### Data for processing
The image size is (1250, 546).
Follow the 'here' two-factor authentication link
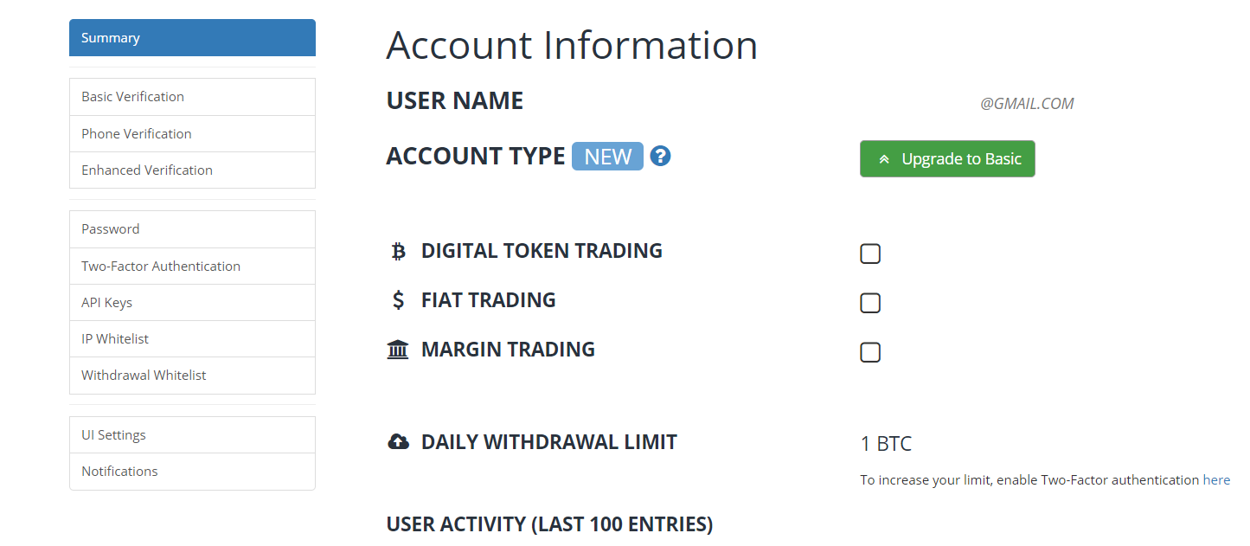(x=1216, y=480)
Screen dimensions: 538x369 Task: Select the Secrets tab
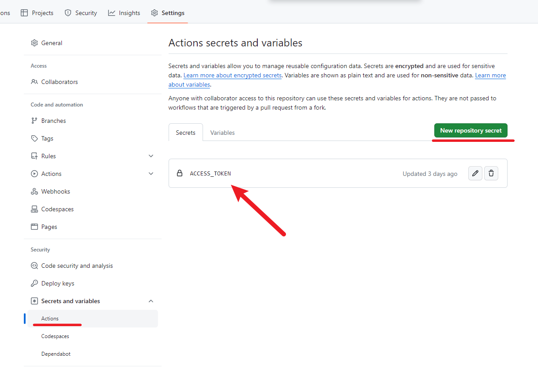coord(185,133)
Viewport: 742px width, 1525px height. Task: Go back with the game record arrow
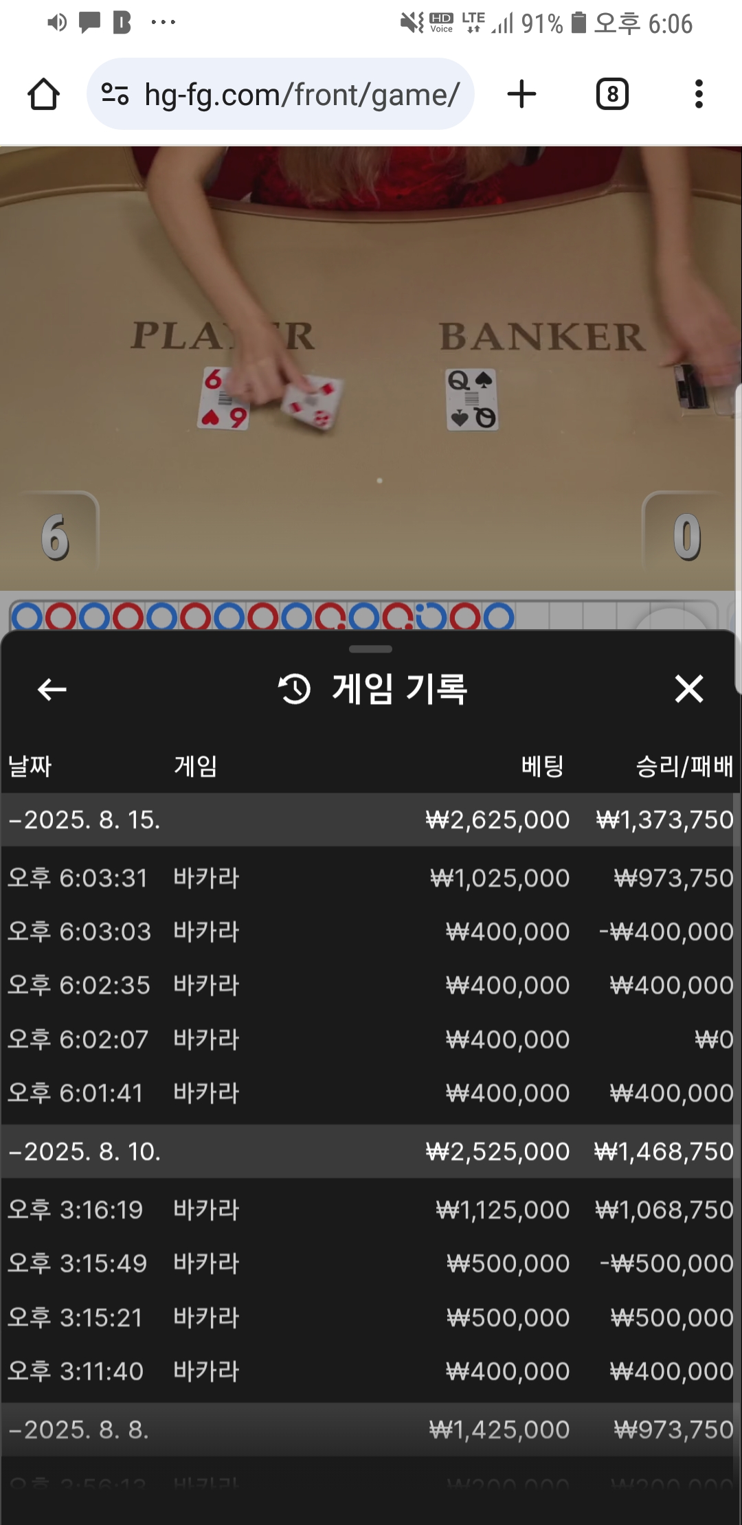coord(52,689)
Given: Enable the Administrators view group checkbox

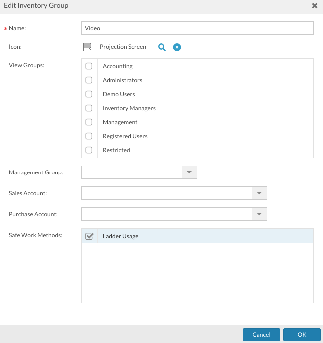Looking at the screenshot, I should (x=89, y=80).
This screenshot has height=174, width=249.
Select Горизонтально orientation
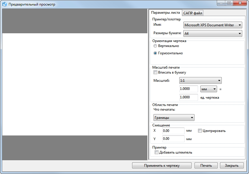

### Exercise
Please rewrite all of the records above, swapping "Select" for "Choose" and keeping everything else unchanged. Leave the pictures out of your answer.

### The answer
The image size is (1250, 546).
Follow the 'here' two-factor authentication link
(x=1216, y=480)
Screen dimensions: 538x369 Task: Choose the Secrets tab
coord(185,133)
Viewport: 742px width, 1525px height. Task: Go back with the game record arrow
coord(52,689)
Given: Enable the Administrators view group checkbox

Looking at the screenshot, I should (x=89, y=80).
This screenshot has height=174, width=249.
Choose Горизонтально orientation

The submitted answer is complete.